In the far flung future of Earth, civilisation collapsed due to the moon being destroyed by mankind's innate ability to feck up the natural order of the cosmos. Humanity split into two disparate sub species during the apocalyptic aftermath - the Eloi and the Morlocks. The former are all rather comely specimens and are essentially just normal humans, without many clothes on. The morlocks on the other hand are grotesque trogolydytes who live deep below ground and shun daylight.
It would appear that the Eloi have the best of things, until you realise that they have a racial fear of something hunting them at night, and that the Morlocks can't possibly be growing enough underground mushrooms to satisfy their RDA of nutrients.

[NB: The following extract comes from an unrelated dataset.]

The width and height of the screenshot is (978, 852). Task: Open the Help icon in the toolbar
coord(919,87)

The Time Machine design looks to have taken inspiration from a Pokemon Ball, although admittedly with more brass


It transpires that the Morlocks' diet consists pretty much solely of Eloi, whom they pluck at their leisure each time they are feeling peckish. Making this task even easier is their leader's psychic abilities which allow them to keep their prey in a state of passive acceptance at their penultimate place in the food chain. They do a pretty good job of this too, with the Eloi so meek they would make the Amish look like a gang of Clockwork Orange droogs. The morlock responsible for this telepathic emasculation of the human race is the Über Morlock, presumably descended from Jeremy Irons. We can tell he has awesome psionic powers as his brain is so large it juts out of the back of his skull. He is effectively a god in this part of the world as he controls the Eloi livestock and his Morlock drones alike.

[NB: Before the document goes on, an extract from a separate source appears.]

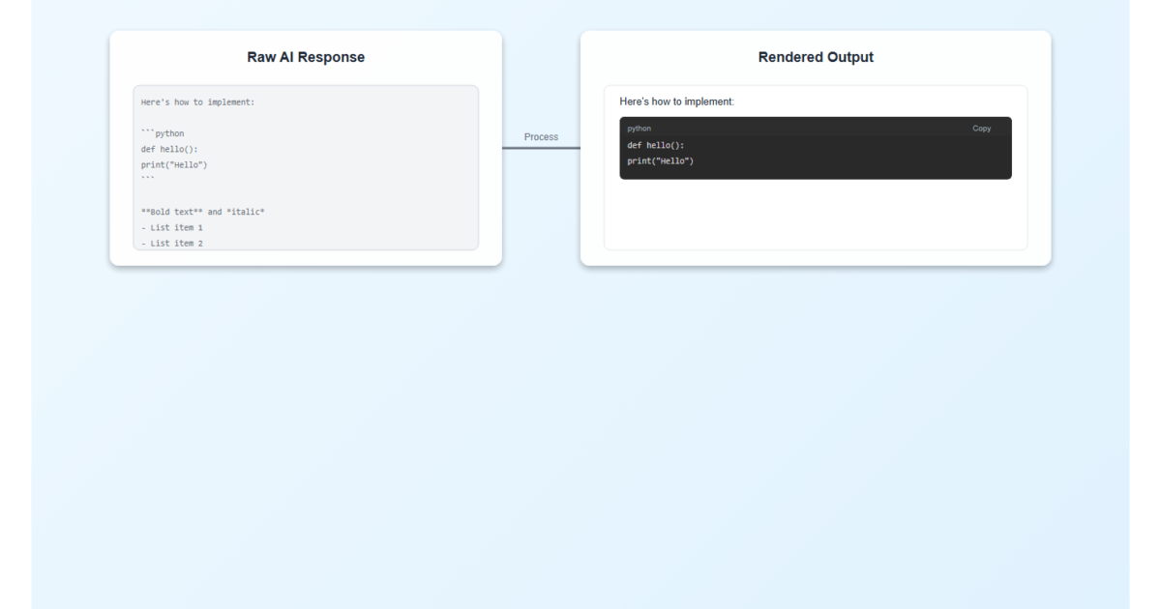Click the "Process" label between panels
This screenshot has width=1161, height=609.
541,137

When he encounters the time-travelling, 19th Century professor, Alexander Hartdegen, he reads his memories with ease, and taunts him by conjuring up a mental illusion of what life would have been like if his love hadn't been killed, and they'd started a family.
He also reveals the answer to why the academic failed to save her life, which is glibly stated as :

"You built your time machine because of Emma's death. If she had lived it would never have existed, so how could you use your time machine to go back and save her? [...] You're a man haunted by those two most terrible words, 'What If?'"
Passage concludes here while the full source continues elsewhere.